▶ **PROBLEM DETAILS**
Nothing is needed except the lines below that run from the one with "The image size is (1366, 427)." through the one with "Open Clés délivrées under Produits", repeated exactly.

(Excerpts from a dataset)
——

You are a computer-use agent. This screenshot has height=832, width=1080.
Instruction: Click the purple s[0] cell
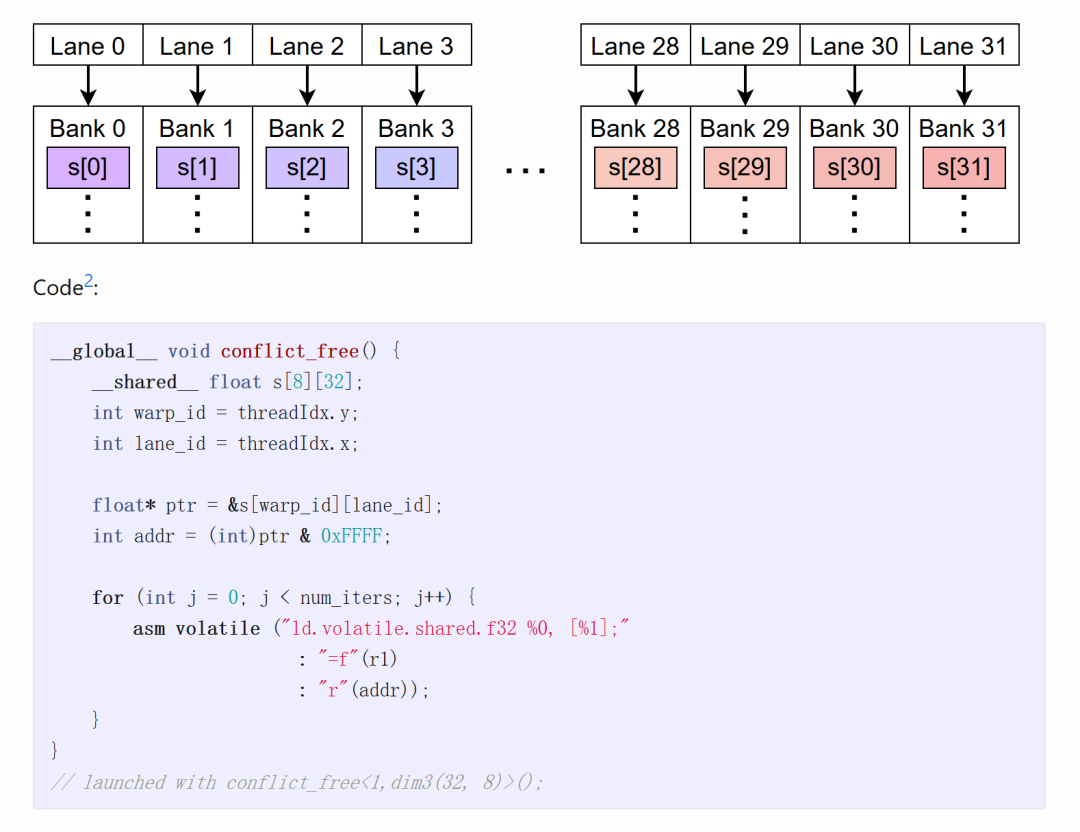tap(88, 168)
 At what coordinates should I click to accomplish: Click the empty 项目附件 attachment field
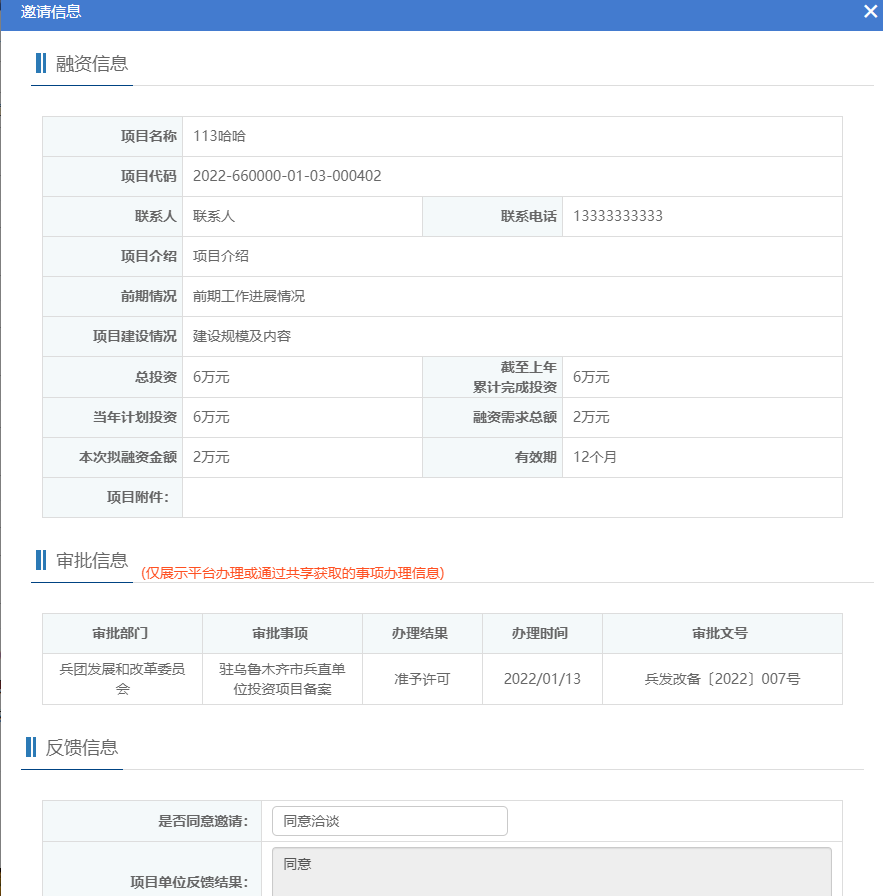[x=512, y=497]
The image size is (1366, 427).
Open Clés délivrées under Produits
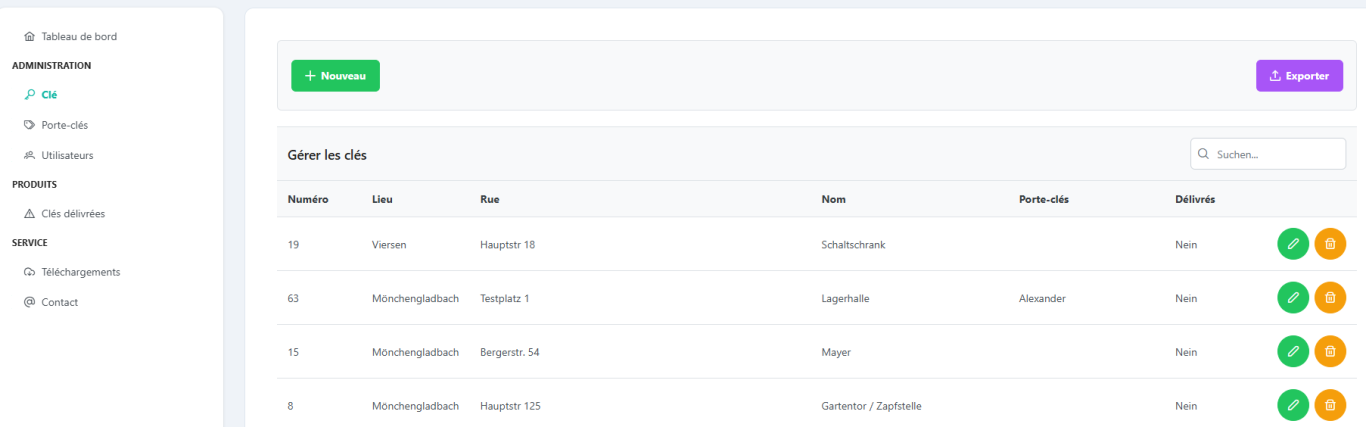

——

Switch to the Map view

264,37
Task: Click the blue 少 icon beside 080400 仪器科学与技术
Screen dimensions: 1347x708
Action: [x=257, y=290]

——

▶ **PROBLEM SOLUTION**
The image size is (1366, 427).
Open Clés délivrées under Produits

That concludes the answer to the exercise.